» Data provided
···
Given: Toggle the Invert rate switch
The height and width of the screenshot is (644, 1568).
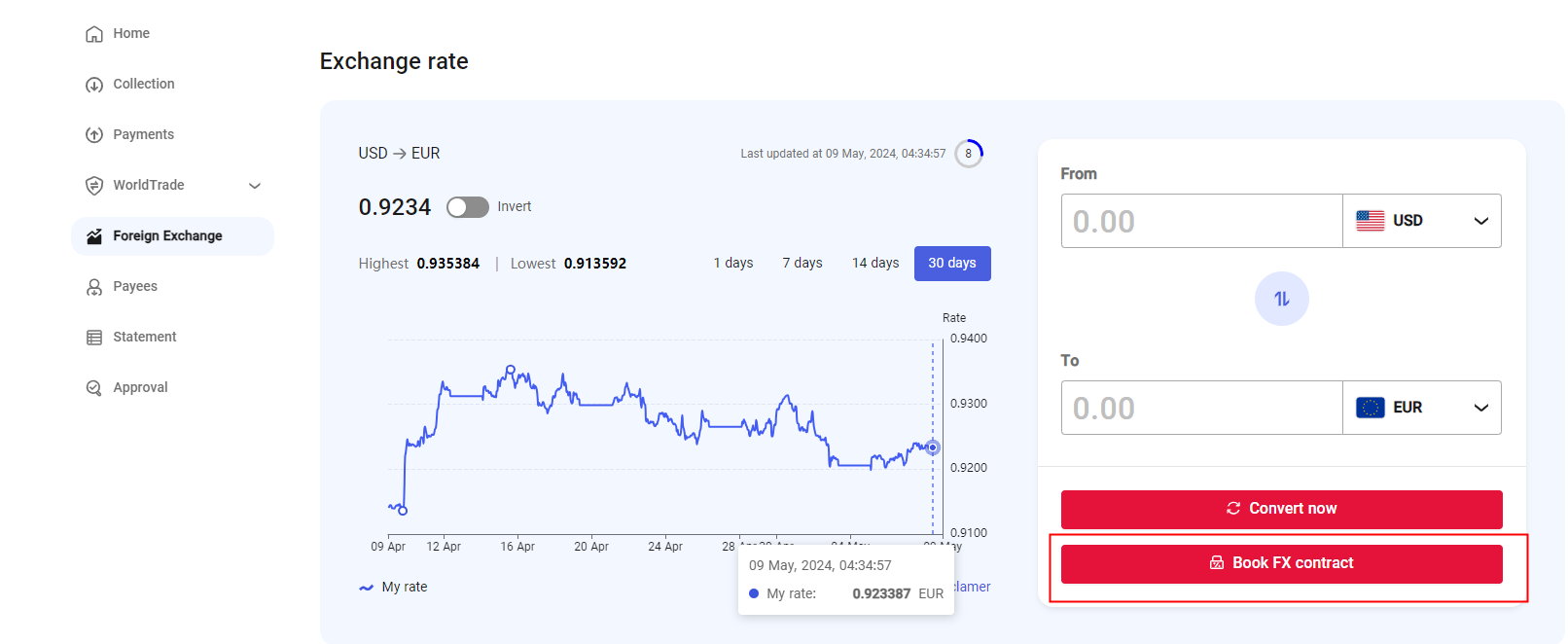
···
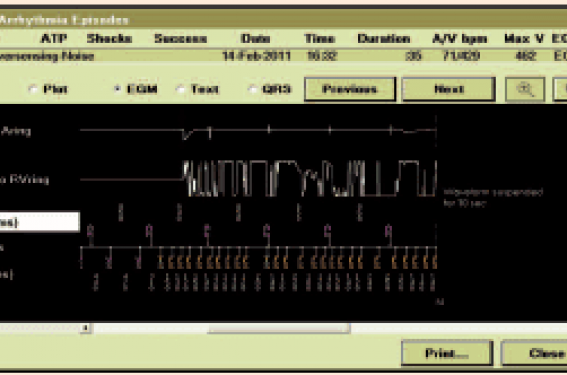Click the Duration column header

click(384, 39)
···
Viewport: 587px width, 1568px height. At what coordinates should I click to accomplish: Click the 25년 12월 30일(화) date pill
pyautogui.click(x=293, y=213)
···
Copy the data from the line with "Viewport: 587px width, 1568px" to the line with "pyautogui.click(x=293, y=213)", keeping every character as it stands.

» Written solution
Viewport: 587px width, 1568px height. At what coordinates should I click to accomplish: Click the 25년 12월 30일(화) date pill
pyautogui.click(x=293, y=213)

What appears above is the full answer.